Address to the Global Digital Health Platform

Thank you for the opportunity to be present today at the Global Digital Health Partnership meeting.

Health care delivery in the Netherlands mainly is private, so decision making demands all parties to support the direction taken. For that we in 2014 started a Health Care Council that decides on standards and goals, with the whole system in the room including patients, doctors, nurses, payers and patients and bringing the consensus needed.

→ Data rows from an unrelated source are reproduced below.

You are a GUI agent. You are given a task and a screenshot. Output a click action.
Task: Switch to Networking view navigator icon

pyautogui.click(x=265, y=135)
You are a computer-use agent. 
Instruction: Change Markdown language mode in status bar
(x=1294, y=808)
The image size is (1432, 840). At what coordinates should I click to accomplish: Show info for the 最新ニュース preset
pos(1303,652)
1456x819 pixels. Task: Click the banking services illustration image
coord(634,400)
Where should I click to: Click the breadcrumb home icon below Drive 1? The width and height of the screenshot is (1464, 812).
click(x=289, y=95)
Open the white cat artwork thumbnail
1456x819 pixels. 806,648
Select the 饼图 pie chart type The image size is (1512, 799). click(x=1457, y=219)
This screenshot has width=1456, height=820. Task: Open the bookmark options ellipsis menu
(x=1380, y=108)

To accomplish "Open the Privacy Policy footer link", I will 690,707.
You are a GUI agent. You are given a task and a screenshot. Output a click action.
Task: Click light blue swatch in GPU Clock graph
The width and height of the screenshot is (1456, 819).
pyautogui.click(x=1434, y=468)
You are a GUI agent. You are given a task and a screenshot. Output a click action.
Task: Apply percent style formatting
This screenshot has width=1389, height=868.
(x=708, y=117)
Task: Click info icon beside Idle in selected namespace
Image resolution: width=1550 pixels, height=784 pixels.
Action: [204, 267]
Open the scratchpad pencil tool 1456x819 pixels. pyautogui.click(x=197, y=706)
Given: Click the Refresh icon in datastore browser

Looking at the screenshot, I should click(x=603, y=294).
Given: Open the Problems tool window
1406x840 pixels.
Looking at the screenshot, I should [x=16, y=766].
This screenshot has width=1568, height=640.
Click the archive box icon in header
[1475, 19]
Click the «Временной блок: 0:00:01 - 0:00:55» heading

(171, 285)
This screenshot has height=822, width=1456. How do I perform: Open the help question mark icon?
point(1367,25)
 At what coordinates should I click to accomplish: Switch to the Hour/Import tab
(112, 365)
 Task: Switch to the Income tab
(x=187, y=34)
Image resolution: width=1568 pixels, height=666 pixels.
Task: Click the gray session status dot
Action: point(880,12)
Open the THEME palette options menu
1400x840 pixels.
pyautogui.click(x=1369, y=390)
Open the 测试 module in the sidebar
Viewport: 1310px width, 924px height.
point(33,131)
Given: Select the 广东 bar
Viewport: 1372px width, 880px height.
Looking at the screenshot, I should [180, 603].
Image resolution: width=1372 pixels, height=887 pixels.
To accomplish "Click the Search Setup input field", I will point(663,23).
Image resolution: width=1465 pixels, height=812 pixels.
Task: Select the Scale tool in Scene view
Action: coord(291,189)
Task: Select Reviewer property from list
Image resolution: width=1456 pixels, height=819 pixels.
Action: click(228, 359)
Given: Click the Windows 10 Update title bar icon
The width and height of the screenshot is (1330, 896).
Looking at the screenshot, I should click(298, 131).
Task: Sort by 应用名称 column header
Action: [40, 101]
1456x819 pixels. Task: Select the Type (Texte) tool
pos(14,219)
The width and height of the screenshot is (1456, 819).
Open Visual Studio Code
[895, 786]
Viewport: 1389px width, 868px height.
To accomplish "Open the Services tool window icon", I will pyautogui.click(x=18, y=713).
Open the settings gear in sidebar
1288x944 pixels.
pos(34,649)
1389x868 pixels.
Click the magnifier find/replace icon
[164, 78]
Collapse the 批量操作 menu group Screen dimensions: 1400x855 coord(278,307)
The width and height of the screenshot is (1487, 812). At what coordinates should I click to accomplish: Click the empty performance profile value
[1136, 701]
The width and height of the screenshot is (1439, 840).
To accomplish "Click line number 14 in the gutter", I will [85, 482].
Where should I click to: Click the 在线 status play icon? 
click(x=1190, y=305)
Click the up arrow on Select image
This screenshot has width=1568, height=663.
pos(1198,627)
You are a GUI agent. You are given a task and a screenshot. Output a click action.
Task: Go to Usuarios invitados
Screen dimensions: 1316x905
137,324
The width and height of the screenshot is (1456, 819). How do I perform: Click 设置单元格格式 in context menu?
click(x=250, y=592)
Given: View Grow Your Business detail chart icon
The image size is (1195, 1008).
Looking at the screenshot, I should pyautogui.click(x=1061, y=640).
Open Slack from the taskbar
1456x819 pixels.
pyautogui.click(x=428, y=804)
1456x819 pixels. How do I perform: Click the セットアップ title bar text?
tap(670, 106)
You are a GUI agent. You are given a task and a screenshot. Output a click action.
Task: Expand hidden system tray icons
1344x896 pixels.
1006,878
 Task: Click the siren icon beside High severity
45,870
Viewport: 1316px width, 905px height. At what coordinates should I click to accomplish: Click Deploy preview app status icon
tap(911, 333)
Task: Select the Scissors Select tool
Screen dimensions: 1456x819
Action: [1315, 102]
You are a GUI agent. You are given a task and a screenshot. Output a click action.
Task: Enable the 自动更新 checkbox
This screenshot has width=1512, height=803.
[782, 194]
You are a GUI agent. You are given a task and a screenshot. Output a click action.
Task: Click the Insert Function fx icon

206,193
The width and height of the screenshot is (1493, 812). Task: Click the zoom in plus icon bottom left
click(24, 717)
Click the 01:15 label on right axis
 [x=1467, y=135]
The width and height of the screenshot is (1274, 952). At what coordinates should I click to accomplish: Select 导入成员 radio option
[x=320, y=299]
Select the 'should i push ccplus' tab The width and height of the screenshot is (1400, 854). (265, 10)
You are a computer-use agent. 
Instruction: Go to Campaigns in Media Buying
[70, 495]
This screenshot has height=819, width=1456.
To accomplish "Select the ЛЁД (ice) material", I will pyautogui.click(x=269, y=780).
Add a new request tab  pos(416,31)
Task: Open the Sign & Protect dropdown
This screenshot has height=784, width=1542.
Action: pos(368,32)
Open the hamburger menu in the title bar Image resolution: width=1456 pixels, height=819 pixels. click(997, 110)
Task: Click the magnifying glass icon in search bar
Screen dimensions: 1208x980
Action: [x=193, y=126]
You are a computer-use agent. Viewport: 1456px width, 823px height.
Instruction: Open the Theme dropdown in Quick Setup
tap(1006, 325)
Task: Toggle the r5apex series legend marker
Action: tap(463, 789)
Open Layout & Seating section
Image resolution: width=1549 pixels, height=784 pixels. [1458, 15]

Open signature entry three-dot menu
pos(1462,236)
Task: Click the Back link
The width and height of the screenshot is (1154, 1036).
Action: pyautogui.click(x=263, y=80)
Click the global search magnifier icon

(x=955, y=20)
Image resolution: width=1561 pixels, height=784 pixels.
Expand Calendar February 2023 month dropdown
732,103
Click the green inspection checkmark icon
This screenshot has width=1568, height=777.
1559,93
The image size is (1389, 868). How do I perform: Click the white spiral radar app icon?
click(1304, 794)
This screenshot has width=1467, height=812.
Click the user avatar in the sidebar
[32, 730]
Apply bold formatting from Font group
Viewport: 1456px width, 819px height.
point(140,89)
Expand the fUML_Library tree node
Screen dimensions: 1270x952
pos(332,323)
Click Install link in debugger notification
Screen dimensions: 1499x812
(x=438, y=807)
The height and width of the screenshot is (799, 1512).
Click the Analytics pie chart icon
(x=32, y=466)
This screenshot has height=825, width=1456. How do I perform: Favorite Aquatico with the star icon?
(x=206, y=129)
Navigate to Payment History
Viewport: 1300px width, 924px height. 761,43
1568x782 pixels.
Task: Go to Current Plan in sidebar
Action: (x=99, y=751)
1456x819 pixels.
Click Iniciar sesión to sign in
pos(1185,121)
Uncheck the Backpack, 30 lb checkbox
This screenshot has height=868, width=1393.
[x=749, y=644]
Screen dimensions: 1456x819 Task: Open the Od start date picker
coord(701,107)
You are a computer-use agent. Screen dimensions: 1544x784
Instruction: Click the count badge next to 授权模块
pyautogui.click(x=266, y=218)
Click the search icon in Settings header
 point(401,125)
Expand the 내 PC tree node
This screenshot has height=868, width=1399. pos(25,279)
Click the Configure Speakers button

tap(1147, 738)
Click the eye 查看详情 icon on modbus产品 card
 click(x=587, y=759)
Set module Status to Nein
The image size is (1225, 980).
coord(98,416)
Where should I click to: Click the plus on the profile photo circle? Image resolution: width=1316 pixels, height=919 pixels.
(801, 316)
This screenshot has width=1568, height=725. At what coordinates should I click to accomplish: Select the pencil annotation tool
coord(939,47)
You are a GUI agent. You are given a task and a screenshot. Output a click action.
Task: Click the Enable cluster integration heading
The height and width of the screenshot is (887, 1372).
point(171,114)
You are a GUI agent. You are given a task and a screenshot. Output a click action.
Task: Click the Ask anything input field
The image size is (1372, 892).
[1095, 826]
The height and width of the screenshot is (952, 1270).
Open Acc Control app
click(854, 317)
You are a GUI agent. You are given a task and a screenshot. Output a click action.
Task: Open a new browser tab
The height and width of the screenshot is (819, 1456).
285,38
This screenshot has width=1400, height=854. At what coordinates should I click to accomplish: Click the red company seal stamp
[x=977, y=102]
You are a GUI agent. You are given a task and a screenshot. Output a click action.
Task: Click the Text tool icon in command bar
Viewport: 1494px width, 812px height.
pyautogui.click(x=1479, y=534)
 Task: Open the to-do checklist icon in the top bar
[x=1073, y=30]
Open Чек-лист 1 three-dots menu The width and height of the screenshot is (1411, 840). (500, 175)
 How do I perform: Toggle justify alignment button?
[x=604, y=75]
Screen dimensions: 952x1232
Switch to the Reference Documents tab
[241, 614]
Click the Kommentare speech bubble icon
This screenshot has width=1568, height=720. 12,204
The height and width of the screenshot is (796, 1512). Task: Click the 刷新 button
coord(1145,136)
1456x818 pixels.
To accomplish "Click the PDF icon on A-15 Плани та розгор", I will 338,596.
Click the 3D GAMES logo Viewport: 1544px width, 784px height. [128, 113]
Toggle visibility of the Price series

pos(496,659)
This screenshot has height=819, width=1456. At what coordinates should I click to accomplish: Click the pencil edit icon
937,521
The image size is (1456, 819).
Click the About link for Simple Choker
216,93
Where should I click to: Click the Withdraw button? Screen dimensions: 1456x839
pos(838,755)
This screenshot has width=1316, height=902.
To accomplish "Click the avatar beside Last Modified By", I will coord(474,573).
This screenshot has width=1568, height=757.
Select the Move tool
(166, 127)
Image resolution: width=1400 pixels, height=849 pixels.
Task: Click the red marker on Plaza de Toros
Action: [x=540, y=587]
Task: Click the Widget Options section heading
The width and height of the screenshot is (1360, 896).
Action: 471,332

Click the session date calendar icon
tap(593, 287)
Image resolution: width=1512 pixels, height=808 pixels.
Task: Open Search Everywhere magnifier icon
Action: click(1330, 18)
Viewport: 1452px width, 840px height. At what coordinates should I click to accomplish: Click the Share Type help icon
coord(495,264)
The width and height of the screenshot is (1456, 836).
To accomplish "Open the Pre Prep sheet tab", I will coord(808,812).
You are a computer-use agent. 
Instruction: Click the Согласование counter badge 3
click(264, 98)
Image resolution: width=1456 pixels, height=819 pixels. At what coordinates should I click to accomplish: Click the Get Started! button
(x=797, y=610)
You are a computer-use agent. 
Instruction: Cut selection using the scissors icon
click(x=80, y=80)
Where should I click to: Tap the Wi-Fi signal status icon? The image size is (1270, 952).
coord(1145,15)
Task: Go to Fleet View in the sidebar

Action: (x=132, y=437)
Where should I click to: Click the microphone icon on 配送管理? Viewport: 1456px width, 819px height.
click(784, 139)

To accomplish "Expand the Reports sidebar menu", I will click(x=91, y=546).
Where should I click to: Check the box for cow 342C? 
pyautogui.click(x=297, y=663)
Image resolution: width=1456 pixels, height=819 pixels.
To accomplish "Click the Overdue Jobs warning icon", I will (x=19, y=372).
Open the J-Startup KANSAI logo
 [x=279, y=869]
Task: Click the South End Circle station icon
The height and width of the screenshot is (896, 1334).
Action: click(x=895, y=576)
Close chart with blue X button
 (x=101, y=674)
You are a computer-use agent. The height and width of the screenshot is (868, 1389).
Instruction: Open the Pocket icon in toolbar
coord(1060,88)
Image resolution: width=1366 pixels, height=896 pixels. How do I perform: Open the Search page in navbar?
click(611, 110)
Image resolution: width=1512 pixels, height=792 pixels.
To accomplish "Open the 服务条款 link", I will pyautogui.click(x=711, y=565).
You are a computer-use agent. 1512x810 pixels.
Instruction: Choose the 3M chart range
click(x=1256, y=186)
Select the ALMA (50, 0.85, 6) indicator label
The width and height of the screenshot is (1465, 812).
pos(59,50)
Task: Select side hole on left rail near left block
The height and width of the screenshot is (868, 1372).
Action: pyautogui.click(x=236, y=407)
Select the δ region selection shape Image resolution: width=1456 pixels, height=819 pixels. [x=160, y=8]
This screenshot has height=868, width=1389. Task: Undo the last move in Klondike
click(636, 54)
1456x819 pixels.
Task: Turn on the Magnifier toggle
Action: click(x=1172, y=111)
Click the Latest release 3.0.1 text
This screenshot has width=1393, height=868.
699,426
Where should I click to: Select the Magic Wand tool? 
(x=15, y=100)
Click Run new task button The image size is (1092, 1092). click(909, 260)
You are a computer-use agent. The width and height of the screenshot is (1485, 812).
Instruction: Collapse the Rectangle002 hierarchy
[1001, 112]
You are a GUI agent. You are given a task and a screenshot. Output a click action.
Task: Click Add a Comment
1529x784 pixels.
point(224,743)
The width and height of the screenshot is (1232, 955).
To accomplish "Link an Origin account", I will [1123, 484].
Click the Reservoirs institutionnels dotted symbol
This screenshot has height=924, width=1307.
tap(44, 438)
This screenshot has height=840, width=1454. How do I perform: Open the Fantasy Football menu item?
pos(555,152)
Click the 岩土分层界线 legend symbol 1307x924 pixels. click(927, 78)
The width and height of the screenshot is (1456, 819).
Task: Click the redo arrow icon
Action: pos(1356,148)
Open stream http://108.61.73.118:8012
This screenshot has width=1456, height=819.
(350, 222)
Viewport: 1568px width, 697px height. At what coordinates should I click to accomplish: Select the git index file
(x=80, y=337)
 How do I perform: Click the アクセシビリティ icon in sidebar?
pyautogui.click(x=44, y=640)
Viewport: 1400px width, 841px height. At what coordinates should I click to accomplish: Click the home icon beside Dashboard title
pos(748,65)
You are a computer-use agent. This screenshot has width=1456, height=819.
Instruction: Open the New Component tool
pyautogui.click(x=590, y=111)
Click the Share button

We have set a number of steps and like to share those with you and hopefully come to international harmonization of our efforts:

  • Patients in the Netherlands are entitled by law to get their own data digitally, as much as possible in a structured way, in a Personal Health Environment from all health care providers by July next year. Governed by a patient led coalition we therefore are building a trust framework called MedMij (see this animation or read about the Information Standards underlying it).
  • MedMij is mostly based on FHIR profiles enforcing also semantic interoperability by specifying the elements to be exchanged. For semantic interoperability we defined clinical building blocks (see this page for more information) consisting of relevant mostly international terms (from languages such as Snomed or Loinc) describing clinically relevant concepts (such as blood pressure).
  • Over 400 million euros go to health care sectors to be able to do this.
  • There is a new law in the making to step by step force electronic exchange of data between health care providers with enforced standards both leading to technical and semantical interoperability. We will force the use of certified systems adhering to the standards. We will do so step by step, usecase by usecase. With the content of the exchange defined by doctors, nurses and other care providers themselves As the Netherlands shifts to value based healthcare with outcome measures for more than 50% of disease burden, data needed for outcomes will be part of the standards. Read the letter to Parliament on electronic data exchange.